Hujan

Pernahkah terpikir olehmu berapa jumlah tetesan air hujan? Itulah yang saat ini aku alami.

Pagi ini hujan turun. Hujan yang tak seperti biasanya. Hujan kali ini begitu deras. Awan merasakan kesedihan yang begitu mendalam, memendam begitu lama, tak kuat, dan akhirnya air mata sang awan pun tumpah ruah. Begitu derasnya.

Aku mengintip dari balik jendela kamar mungilku. Melihat kesedihan awan dari tetesan hujan. Aku bisa merasakan itu, karena akupun demikian. Deras hujan seakan mewakiliku. Tak hanya mewakili kesedihanku, tapi juga kecintaanku. “Kau sama denganku”, kataku terhadap awan.


“Awan, hujanmu itu airmataku.”
Kesedihan menghampiriku saat ini. “Sama seperti kamu, awan.” Ternyata aku tidak sendiri, ada awan yang sama denganku. Kami dilanda kesedihan.

Andai saja tetesan hujan dapat dihitung.

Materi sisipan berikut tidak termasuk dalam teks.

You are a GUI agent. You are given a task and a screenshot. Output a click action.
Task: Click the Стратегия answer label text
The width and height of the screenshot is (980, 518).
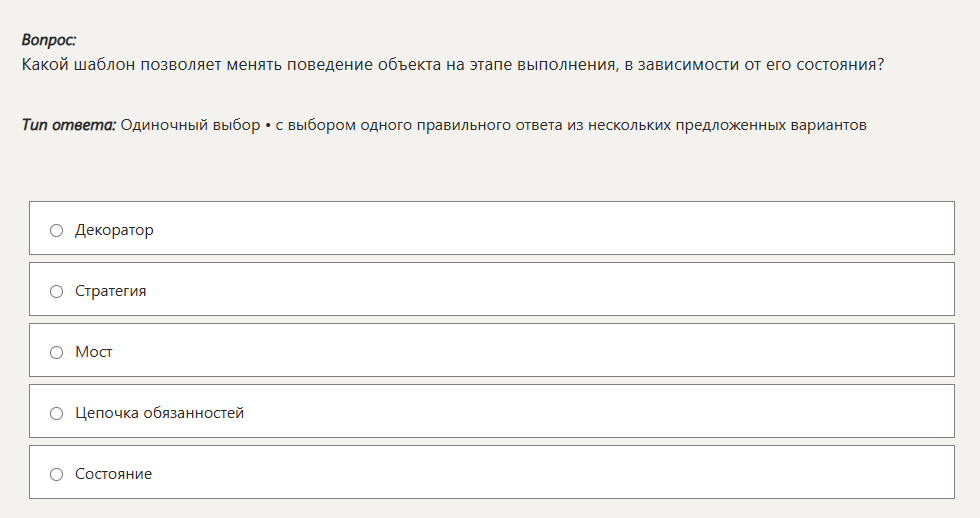pyautogui.click(x=111, y=291)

Tapi siapa yang mau menghitung hujan? Hanya orang bodoh yang melakukan itu.

Kita takkan pernah tahu dengan pasti berapa tetesan hujan yang awan tumpahkan. Namun satu hal yang pasti, ketika kau pergi, kesedihanku sebanyak hujan.

“Dear hujan, kalau kau baik, tolong sampaikan salamku padanya”, bisikku.

Kau bisa lihat betapa sedihnya aku? Begitu berat melepasmu. Lihatlah keluar. Lihatlah derasnya hujan. Begitulah aku mencintaimu.